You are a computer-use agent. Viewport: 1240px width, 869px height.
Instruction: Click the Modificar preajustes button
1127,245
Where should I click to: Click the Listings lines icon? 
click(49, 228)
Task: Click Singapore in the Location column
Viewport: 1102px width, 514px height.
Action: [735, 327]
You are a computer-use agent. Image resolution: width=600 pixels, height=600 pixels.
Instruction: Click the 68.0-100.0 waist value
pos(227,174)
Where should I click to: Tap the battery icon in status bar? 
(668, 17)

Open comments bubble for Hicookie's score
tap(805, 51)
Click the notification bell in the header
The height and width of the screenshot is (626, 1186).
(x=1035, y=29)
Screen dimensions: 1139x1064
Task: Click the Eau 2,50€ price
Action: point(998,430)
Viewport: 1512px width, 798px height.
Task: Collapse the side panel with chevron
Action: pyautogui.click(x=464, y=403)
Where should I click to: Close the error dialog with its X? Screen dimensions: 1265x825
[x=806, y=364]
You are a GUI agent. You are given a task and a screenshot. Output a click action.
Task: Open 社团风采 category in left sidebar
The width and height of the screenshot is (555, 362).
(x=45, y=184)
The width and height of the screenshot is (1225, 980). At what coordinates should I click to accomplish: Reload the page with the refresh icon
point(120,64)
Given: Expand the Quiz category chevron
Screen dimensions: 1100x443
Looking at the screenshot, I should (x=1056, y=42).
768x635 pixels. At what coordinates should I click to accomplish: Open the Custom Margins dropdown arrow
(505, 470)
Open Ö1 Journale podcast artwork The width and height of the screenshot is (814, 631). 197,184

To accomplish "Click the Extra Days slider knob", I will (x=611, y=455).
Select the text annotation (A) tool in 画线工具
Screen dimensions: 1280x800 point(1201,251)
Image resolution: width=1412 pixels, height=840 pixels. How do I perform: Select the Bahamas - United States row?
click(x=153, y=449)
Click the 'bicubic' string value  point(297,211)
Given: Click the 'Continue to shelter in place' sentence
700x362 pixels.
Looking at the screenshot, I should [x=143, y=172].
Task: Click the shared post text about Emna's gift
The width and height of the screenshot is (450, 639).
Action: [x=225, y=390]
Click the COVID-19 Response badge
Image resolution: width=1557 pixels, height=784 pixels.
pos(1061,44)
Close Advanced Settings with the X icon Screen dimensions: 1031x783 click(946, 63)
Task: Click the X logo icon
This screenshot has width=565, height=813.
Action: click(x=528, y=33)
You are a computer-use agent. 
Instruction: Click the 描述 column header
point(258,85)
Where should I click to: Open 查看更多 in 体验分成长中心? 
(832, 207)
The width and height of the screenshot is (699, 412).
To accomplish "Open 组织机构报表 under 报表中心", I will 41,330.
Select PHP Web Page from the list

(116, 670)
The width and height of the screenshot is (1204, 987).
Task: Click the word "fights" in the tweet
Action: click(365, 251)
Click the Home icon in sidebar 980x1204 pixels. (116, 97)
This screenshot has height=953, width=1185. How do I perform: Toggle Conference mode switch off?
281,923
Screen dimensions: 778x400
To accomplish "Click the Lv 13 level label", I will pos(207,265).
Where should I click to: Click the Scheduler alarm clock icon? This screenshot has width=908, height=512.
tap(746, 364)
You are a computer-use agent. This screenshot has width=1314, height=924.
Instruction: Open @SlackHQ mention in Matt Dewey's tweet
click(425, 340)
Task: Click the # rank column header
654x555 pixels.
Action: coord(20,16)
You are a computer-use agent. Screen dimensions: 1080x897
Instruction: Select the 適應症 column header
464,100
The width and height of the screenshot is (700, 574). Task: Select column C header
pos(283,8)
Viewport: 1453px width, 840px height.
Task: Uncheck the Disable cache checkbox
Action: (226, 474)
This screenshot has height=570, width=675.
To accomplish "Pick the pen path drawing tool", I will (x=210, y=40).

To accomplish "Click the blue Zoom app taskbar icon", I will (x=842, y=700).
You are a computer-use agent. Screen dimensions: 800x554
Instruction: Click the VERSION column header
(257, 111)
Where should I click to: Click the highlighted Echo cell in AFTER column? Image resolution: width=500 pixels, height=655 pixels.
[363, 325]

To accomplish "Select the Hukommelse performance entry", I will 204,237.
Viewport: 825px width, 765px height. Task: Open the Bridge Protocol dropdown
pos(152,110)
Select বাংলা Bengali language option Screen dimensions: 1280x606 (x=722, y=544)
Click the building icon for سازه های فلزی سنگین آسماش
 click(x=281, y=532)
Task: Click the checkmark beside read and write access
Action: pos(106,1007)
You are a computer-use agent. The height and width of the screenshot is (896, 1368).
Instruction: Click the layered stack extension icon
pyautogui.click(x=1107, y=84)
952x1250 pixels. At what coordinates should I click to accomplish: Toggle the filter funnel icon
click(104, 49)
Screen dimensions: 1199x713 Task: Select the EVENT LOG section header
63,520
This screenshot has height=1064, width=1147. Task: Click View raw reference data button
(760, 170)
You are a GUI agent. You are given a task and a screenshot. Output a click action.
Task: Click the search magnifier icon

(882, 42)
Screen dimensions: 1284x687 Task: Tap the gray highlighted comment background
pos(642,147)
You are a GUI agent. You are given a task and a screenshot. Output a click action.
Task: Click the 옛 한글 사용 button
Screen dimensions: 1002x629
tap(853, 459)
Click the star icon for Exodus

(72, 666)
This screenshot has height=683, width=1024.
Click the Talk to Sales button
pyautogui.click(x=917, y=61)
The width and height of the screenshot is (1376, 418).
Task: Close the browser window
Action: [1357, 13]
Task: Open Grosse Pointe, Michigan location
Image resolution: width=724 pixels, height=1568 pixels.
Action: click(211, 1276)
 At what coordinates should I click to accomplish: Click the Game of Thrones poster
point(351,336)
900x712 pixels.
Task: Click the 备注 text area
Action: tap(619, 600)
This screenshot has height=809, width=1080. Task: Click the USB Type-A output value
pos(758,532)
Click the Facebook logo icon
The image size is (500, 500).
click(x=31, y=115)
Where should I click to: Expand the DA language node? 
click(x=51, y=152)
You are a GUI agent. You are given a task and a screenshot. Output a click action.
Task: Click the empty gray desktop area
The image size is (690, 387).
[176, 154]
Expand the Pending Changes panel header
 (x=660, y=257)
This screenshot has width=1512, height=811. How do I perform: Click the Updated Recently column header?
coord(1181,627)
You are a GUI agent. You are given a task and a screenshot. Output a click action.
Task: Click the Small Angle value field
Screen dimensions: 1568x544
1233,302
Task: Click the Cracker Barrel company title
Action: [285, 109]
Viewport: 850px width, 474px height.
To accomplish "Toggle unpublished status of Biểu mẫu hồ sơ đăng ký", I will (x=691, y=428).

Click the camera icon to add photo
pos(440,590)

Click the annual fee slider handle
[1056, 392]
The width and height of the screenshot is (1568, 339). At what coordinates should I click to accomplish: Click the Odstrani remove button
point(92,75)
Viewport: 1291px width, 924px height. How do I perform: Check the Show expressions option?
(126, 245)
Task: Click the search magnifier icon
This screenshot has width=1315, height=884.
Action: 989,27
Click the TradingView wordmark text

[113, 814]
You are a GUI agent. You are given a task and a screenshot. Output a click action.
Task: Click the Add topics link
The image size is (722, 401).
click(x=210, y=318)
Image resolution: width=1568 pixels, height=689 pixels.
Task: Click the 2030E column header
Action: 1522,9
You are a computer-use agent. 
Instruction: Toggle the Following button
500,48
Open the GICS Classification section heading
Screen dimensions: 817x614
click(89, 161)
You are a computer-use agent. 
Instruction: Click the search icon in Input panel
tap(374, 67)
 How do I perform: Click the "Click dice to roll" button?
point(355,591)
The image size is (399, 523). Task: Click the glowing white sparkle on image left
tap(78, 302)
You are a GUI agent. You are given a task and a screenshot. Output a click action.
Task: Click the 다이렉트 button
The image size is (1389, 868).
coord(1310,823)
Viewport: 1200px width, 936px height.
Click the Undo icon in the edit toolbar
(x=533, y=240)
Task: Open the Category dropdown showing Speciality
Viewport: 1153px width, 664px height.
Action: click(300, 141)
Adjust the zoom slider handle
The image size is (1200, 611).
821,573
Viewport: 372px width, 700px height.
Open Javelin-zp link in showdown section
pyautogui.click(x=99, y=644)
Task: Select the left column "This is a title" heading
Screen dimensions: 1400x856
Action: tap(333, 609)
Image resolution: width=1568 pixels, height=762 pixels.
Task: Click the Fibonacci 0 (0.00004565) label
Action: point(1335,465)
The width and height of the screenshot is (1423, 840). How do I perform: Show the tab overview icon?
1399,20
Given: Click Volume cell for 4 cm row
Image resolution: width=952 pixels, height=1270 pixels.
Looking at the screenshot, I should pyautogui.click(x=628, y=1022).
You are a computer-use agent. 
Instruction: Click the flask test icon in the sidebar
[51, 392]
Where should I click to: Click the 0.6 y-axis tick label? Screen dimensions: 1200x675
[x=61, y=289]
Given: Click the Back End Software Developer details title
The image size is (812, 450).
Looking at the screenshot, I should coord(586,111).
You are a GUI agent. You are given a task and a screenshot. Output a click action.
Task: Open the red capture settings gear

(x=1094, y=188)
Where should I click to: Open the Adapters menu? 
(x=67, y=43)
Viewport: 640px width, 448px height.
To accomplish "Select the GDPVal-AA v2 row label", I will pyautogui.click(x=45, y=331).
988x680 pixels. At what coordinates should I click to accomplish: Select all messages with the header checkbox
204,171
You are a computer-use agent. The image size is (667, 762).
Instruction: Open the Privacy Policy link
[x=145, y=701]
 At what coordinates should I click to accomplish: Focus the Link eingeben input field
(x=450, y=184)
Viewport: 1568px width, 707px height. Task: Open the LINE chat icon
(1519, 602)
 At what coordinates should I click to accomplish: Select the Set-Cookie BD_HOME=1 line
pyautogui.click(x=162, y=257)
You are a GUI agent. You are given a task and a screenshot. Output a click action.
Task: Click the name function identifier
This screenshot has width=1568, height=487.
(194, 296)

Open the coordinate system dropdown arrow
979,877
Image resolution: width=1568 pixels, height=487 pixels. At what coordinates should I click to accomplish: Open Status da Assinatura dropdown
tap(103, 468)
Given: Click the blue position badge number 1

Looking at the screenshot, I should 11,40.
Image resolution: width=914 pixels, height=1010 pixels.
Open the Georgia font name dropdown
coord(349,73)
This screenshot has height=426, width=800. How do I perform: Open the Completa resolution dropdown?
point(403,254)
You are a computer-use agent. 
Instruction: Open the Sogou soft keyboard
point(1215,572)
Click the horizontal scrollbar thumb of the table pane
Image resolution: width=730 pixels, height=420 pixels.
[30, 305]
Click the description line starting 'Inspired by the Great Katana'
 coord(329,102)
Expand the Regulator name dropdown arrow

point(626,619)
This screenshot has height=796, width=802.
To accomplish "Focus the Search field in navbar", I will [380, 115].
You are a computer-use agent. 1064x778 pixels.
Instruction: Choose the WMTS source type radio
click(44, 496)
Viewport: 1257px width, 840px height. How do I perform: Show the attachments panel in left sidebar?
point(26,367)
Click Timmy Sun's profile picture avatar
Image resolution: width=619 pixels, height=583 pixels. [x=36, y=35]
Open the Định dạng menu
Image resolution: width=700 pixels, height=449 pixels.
* * * * * * *
TO DO: Take from the material above the lines running from the one with "Instruction: Open the Sogou soft keyboard" through the one with "This screenshot has height=796, width=802.", and repeat them exactly, with nothing else.

WRITTEN RESPONSE:
Instruction: Open the Sogou soft keyboard
point(1215,572)
Click the horizontal scrollbar thumb of the table pane
Image resolution: width=730 pixels, height=420 pixels.
[30, 305]
Click the description line starting 'Inspired by the Great Katana'
 coord(329,102)
Expand the Regulator name dropdown arrow

point(626,619)
This screenshot has height=796, width=802.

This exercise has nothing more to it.